A Final Question: Meta-Analysis as Transitional Operator
A property of Metamorfon deserves to be made explicit here, because it changes how Meta-Analysis is conceived in advanced use: each of the six analysis modes — not only Meta-Analysis — concludes with a question formulated by the analyst model and addressed to the models that debated. This question is not a decorative addition. It is what the analysis produces at the end of its operation, and it is designed to be reusable.
The instruction given to the model conducting the analysis is very simple: after deploying the entirety of its analytical work, it is asked “What question would you now put to the models?“ The wording was tested in several variants before being stabilised. The word “now” signals that the question must emerge from the analysis that precedes it, not from a general knowledge of the subject. The suggestive tone (“would you put” rather than “put”) preserves a latitude that normative wordings closed off. And above all, the final positioning of the instruction — after the model has produced the entirety of its analysis — means that the question synthesises all the reflection that precedes it. It is not thought out upstream; it emerges at the end of the work.

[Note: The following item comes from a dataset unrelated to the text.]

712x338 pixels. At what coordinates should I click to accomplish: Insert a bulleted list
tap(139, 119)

In the particular case of Meta-Analysis, this question typically positions itself in the unexplored interstices of the debate or in its sharpest zones of tension — where the analysis has just identified an uninterrogated axiom, a shared blind spot, or an irreducible divergence. This is an operation that a user formulating their own question in cold blood can rarely achieve with this precision.

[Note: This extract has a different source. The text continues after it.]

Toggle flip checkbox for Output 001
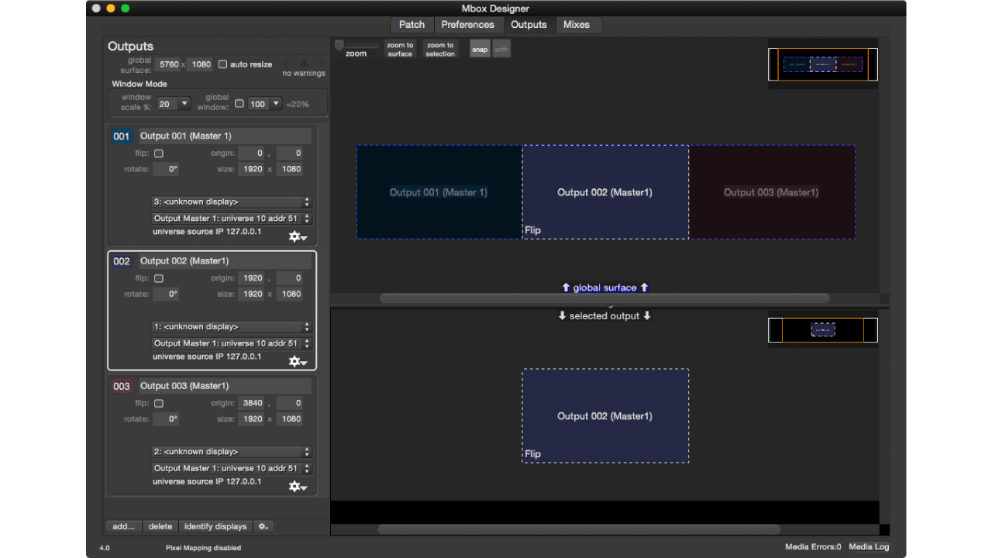Screen dimensions: 992x558 point(159,153)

This question can then be reinjected into the debate via the user intervention, before the next turn. Its effect is often considerable. The models, faced with a question that puts their own axioms directly under tension, can no longer easily content themselves with defending their initial positions. They are led to acknowledge biases explicitly, to give up presuppositions they had taken for granted, to reopen frames they had closed. The continuation of the debate is reconfigured by it — sometimes radically.
This property changes the nature of each analysis mode, including Meta-Analysis. They are not only ends (closing a session by understanding one of its dimensions); they are also means (relaunching the session on more solid bases after having identified its limits). They are transitional as much as terminal, and constitute one of the rare ways of taking a Metamorfon session into a second depth.
The exploitation of this property deserves separate treatment, because it extends beyond the framework of Meta-Analysis. A dedicated article on steering techniques will detail its uses, the cases where it works particularly well, and the differences between the questions produced by the six modes — each orienting its question towards what its own analytical operation has made visible. Here, it suffices to remember that Meta-Analysis is not only an instrument of retrospective vision: it can also be a lever for prospective relaunch.
A Final Word on Reading
A Meta-Analysis is read differently from a summary. A summary condenses; a Meta-Analysis lifts off. It places itself at a level that may seem abstract at first, because it deals with structures rather than contents. To draw full benefit from it, one must accept this shift of focal point: not to look for what one has learned about the subject, but for what one has learned about the debate on the subject. The two kinds of knowledge are distinct and complementary.
This is also why Meta-Analysis works better after — not before — reading the debate itself. The analytical framework becomes legible when one has the material it structures in mind. Read in the abstract, without the underlying debate, it can seem disembodied; read fresh, after a session one knows, it reveals what one had under one’s eyes without seeing it.
This is the central operation of the mode: to bring to light what the debate was showing without our seeing it.